KeyError: "'codedValues' not defined in section 7" when loading a possibly corrupted file #131

lkugler · 2018-07-22T20:30:22Z

Hi all,
I got a KeyError: "'codedValues' not defined in section 7" when loading a grib2. I suspect it is raised because the file is somehow corrupt, because loading works on some files and does not on others.

I uploaded a sample file here, which raises the error for me: http://homepage.univie.ac.at/a1254888/ICON_EU_single_level_elements_CLCM_2018050512.grib2
It originates from a grib2 from opendata.dwd.de, which has been loaded with Iris, reduced in size (area) and saved. (on about 10-20% of all files the error is raised)

It is enough to do
cube = iris.load('ICON_EU_single_level_elements_CLCM_2018050512.grib2')[0]
cube.data
and the error is raised.

How should I load many files, not knowing which/if a file is corrupted?
For now I am iterating over all files and load them inside a try-block. Does not seem to be a lot slower on ~300 files.

Would be great if you could share your comments on the problem.
Thanks!

The text was updated successfully, but these errors were encountered:

DPeterK · 2018-08-20T13:13:20Z

Hi @loxn8773 - thanks for raising this, and apologies that it's taken a little while for anyone to get back to you...

In GRIB2, section 7 of each message stores the actual data values of that particular message. As you may be aware, GRIB2 stores files as a series of messages containing data and metadata. Each message contains a 2D field of (latitude-like, longitude-like) values at a given height, time, or other. This way, when all the messages within a GRIB2 file are loaded, the 2D fields are tiled together to make one or more n-dimensional data structures (such as Iris cubes). If the data values are missing from a message, this effectively means that one of the tiles has no data, so part of the cube simply won't have any data.

As it's the codedValues key that stores the 2D data for each message, if this key is missing then Iris won't be able to construct a cube from the data. As such, this key is a key that must be present in each message, so iris-grib will raise an error if it isn't present - this is the error you've encountered here.

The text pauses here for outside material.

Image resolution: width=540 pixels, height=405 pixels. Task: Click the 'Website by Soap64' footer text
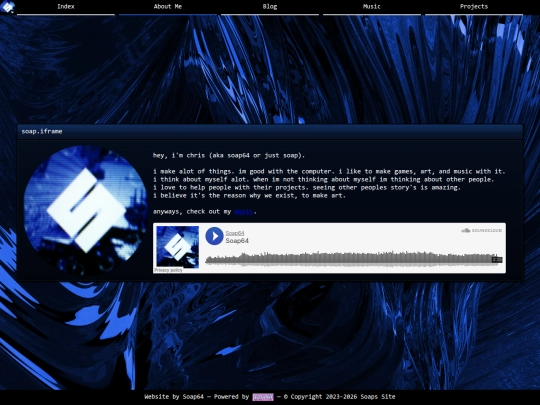coord(174,397)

In effect then, this GRIB2 file is corrupted. It might be worth contacting the data supplier to see if you can work out why some of the messages are missing their data element. You can see some of the missing codedValues keys by using the grib_dump command-line tool and grepping for both the message header and the presence of a codedValues key within each message:

grib_dump -O ICON_EU_single_level_elements_CLCM_2018050512.grib2 | grep "MESSAGE\|codedV"
...
#==============   MESSAGE 22 ( length=179 )                ==============
#==============   MESSAGE 23 ( length=2525 )               ==============
6-2351    codedValues = (782,2346) {
} # data_g2simple_packing codedValues 
#==============   MESSAGE 24 ( length=2525 )               ==============
6-2351    codedValues = (782,2346) {
...

You can see from this snip that message 22 (among others) is missing a codedValues key.

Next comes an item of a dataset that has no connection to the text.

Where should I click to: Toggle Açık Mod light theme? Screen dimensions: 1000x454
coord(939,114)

In terms of working around this in Python, it sounds like your existing try-except is a very reasonable solution, especially as it isn't too slow in your case. One danger is that you're loading a lot of data into memory, as you only encounter the error on data loading. This means the try-except solution may break down with more significant data volumes.

Another option is to make use of some of the underlying iris_grib functionality to check each message for the presence of a codedValues key, and only load the resultant cube if all messages contributing to the cube have a codedValues key. I've put together an example of this, which I've attached, but note that this does not take account of differing phenomena in the input fields, so if you have a single file that loads to more than one cube, this code may not behave correctly.

Hope this helps!

codedValues_key_present.txt

lkugler · 2018-08-20T14:25:47Z

Great explanation, thanks!

trexfeathers · 2022-09-21T09:54:51Z

This looks like it was solved several years ago! We're gonna close it, feel free to re-open if you still need help.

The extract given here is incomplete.